I think something like this could make large banks more of an asset for the economy rather than a liability. I wouldn't want to just set a maximum size. If a bank wants to get huge and maintain conservative and safe asset/deposit ratios, good for them.
The problem is that guaranteeing a bank and regulating it's investments still changes the incentives for the bankers. The banker has an incentive make an investment that can presented as "prudent" but which actually has a large up and down side. The banker keeps the upside, the bank's depositors are protected from the downside and the worst the investors face is losing their existing capital.
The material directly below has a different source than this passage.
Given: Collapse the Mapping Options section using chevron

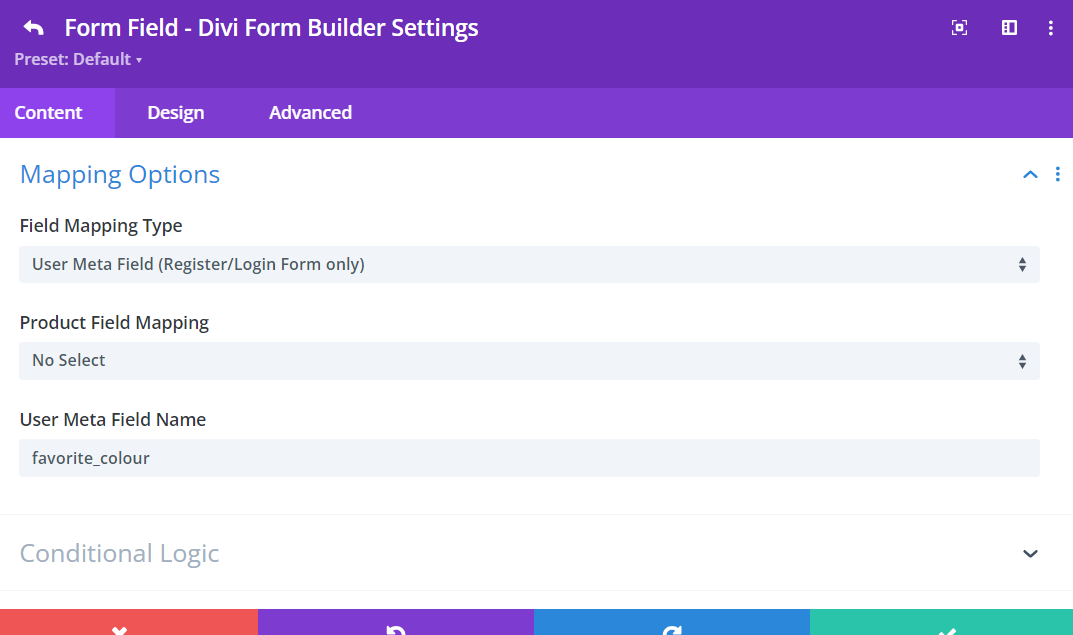Looking at the screenshot, I should point(1030,175).
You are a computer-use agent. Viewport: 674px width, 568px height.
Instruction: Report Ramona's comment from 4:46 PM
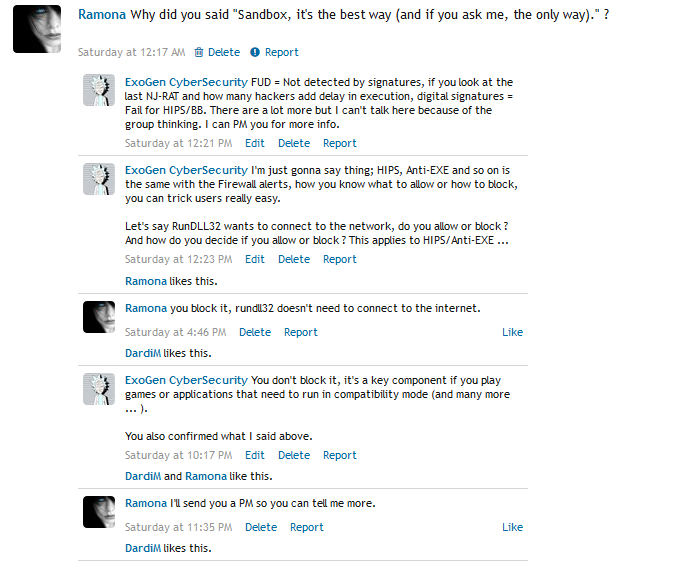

I would argue no. The issue is that the FDIC has deposit insurance limits already. The depositors are free-rolling on the amount they are getting made whole on above the limit. Then you are just encouraging some new kind of "bank" with limited access to become a customer (e.g. > $50M deposit) and then you can just put all "shareholders" in the role as customers. You are still giving free upside outside the rules that all other depositors are stuck with. Every investment comes with the statement: "Investment contains risk". If the bank wasn't leveraging these deposit as investment cash, there would have been no collapse.
You're right this produces risk but you're wrong about exactly how.
Any bank call pull in deposit and use them as capital. But being a customer also doesn't give one any particular upside - you just get interest on the money you deposit. And if you have a special bank with only large deposits and paying extra high interest, then regulators look at you and quite likely see something not to be protected in the same way.
The way you get risk is basically the way SVB did it. Share holders can lose at most their entire capital but they can get to play with all the money the depositors give them. If they bet on something that pays off big, they get that payoff minus the modest interest they pay depositors and if they lose, they lose at most their capital.
If you can use just a bit of capital to borrow a whole lot of capital, with the only risk to you being your original capital, then you can engage in very risky ventures, getting a huge payoff if you succeed and at worst losing your original capital if you lose.
Come to think of it, that seems a bit like what SVB did. Buying long term bonds when interest rates were likely rise seems like a recipe for disaster - and in fact the logical outcome was this bankruptcy. But there was a chance that interest rates wouldn't have risen, at which point the shareholder get a big payoff, pocket it and go on to the next risky maneuver.